The scholarship is automatically available to all Class of 2024 graduating Syracuse University seniors who are eligible for admission—no separate scholarship application is needed. Graduating seniors who have already been admitted to a qualifying graduate program are also eligible.

Partnow saw the scholarship as an opportunity to obtain a master’s degree in television, radio and film at the Newhouse School, where he would get to work with and learn from the school’s experienced and knowledgeable faculty like Richard Breyer,  a professor and documentary filmmaker.

Aaron Partnow

Undergraduate Program: Political Science and Geography, 2023
Newhouse Master’s Program: Television, Radio and Film, 2024

Aaron Partnow headshot

What drew you to Syracuse University for your undergraduate studies? 

My mom grew up about an hour north of Syracuse in Watertown, and so she always rooted for the Orange. When I was looking for schools, I wanted a place that had a strong sporting environment and good academics, something that was really lacking in Alaska. Syracuse seemed like a place where I could be equally passionate about my academics and rooting for the sports teams. The more time I spend here and learn about it, the more I realize it is truly an “everything” school. There is a way to find passion and purpose, even if you never step foot in the Dome. 
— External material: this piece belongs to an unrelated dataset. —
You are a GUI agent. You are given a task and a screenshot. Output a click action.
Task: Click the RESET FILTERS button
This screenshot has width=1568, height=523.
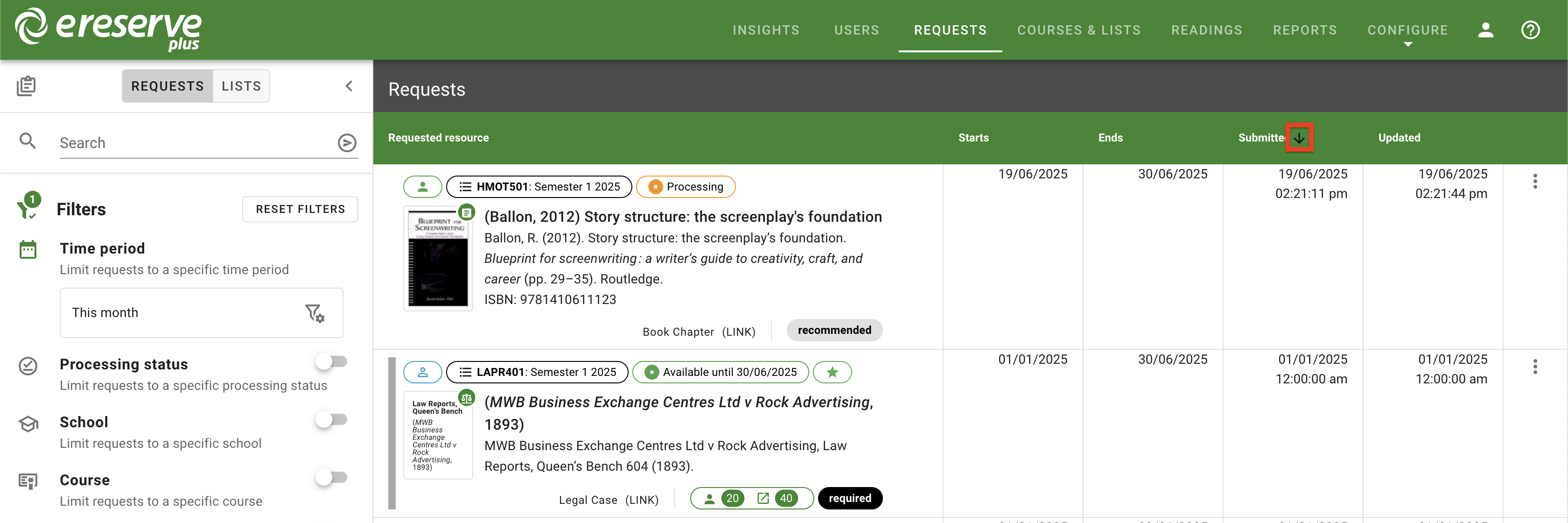pyautogui.click(x=300, y=209)
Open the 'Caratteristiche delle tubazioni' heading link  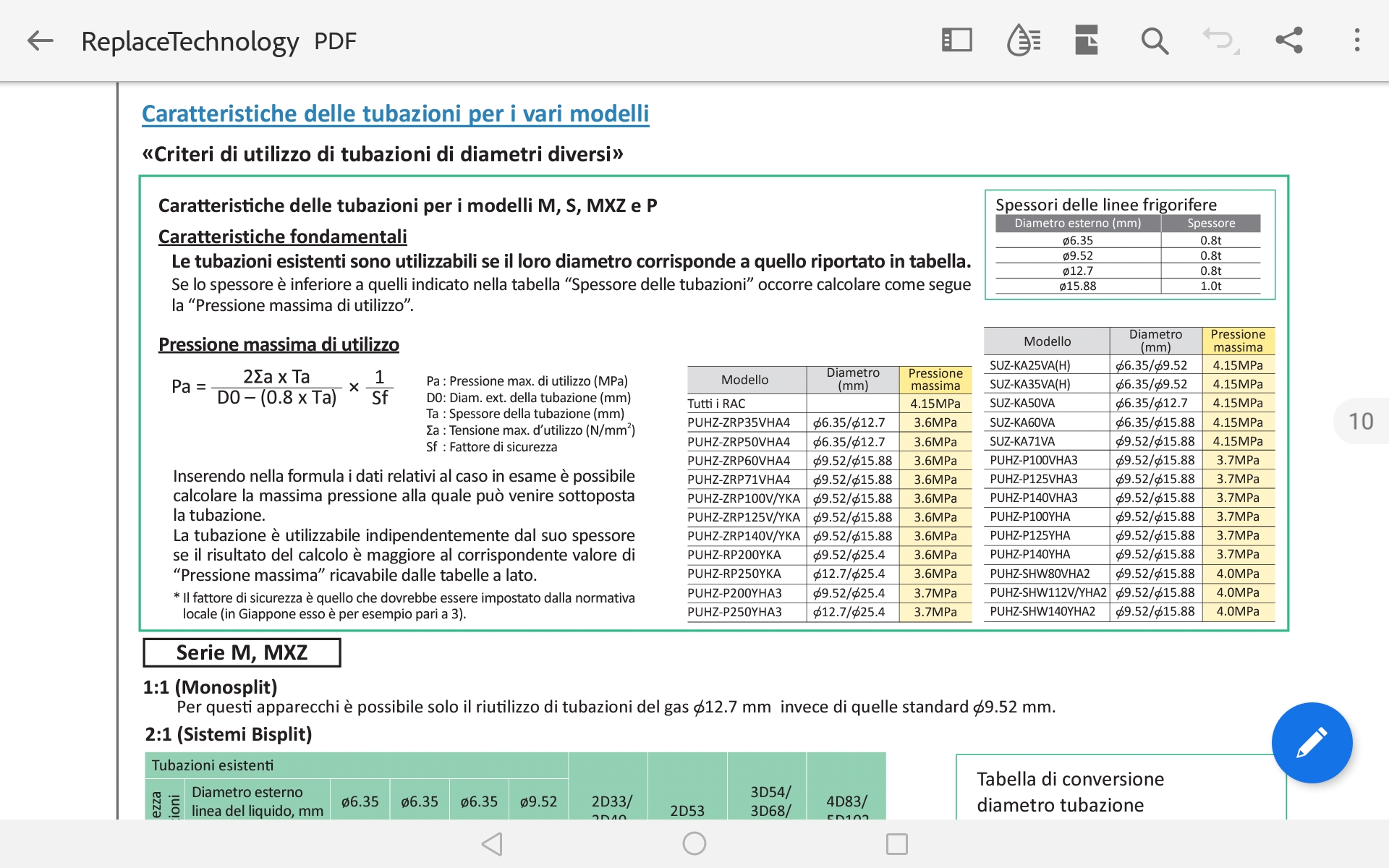(x=395, y=114)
What made you want to pursue a master’s degree?    

I had an unusual undergrad experience. My first semester was dictated by a racial reckoning on campus during the #NotAgainSU movement and later by COVID-19, which made the college experience I wanted impossible. I ended up spending a full semester at home managing a political campaign in my sophomore year, and a semester abroad in London my junior year. I then graduated a semester early as I had enough credits. Had the pandemic not happened, I think it may have been easier to take on a minor or double major at Newhouse, something I always wanted to do. For most of undergrad, my goal was just to focus on political science and getting those requirements done. Now that I’m in the television, radio and film graduate program, I see this as an opportunity to gain new skills and focus more narrowly on documentaries than I ever have, even if I do not go into the entertainment industry in the future. 

How did you first hear about the Forever Orange Scholarship and how did it play a role in your decision to attend graduate school?  

I hadn’t heard of it until late in the fall of my senior year. I was certain I was going to be moving on from school, but I thought it might be good to give myself a one-year buffer before going into the “real world.” It also allowed me to stay close with some of my friends on campus who were younger than me and still enrolled as undergraduates. Towards the end of undergrad, I found myself trending more towards the creative side of political discourse, i.e. documentaries, and I eventually learned that SU was a great place for that as well. It would allow me the flexibility to gain new skills while also avoiding the traditional path of law school or consulting, neither of which seemed as meaningful to me. 

The Forever Orange scholarship made a big difference. Especially as someone with a significant amount of student debt, I didn’t want to further burden my mom who had paid for my undergrad as much as possible. The scholarship made it more accessible to obtain a new degree without taking on additional debt, something I am very proud of. 

What unique features of your graduate program made you want to apply?  

I had always heard about Newhouse’s broadcast and digital journalism program but less so about television, radio and film. As I was doing research, I discovered there was a decent amount of faculty also interested in documentaries. In fact, there used to be a documentary, film and history program, an ideal career path for me. While the program no longer exists, I figured the remnants were still intact and it would be a great opportunity to learn more from seasoned professors I had wanted to work with in undergrad, including Professor Breyer. Because of this program, I was able to take Documentary Production with him, the highlight of my first semester. 

It also made a huge difference that this was only a one-year program. It made it easier to sell to myself that this was not a long commitment but more of a pit stop on my journey towards doing something impactful. 

What moments in graduate school have been the most exciting or defining thus far?  

I was pleasantly surprised by how much I enjoyed being a TA for COM 107. It was really exciting to get to know the students who are the future leaders in communications. I also appreciated the opportunity to develop a solid working relationship with Professor Faren Karimkhan and better understand that teaching is much more than what happens in the classroom alone. I think education is a great form of public service and the unique opportunity to TA as a grad student made me believe that even more so. 

What advice would you give to students that are in the initial stages of deciding to pursue graduate school? 

Come in with a plan. I think the students who find a one-year program most valuable are those who have an idea that they want to fully flesh out and a plan to use Newhouse resources to get there. In my case, I am learning that to make a documentary in a short period of time, you need to do a lot of research and find story inspiration outside of class time. If you just wing it, you are less likely to come away with something you are proud of, and which makes the grad school investment worthwhile. Overall, having a concrete end goal-and writing it out explicitly when applying-is a great way to determine if grad school or any program at Newhouse is right for you.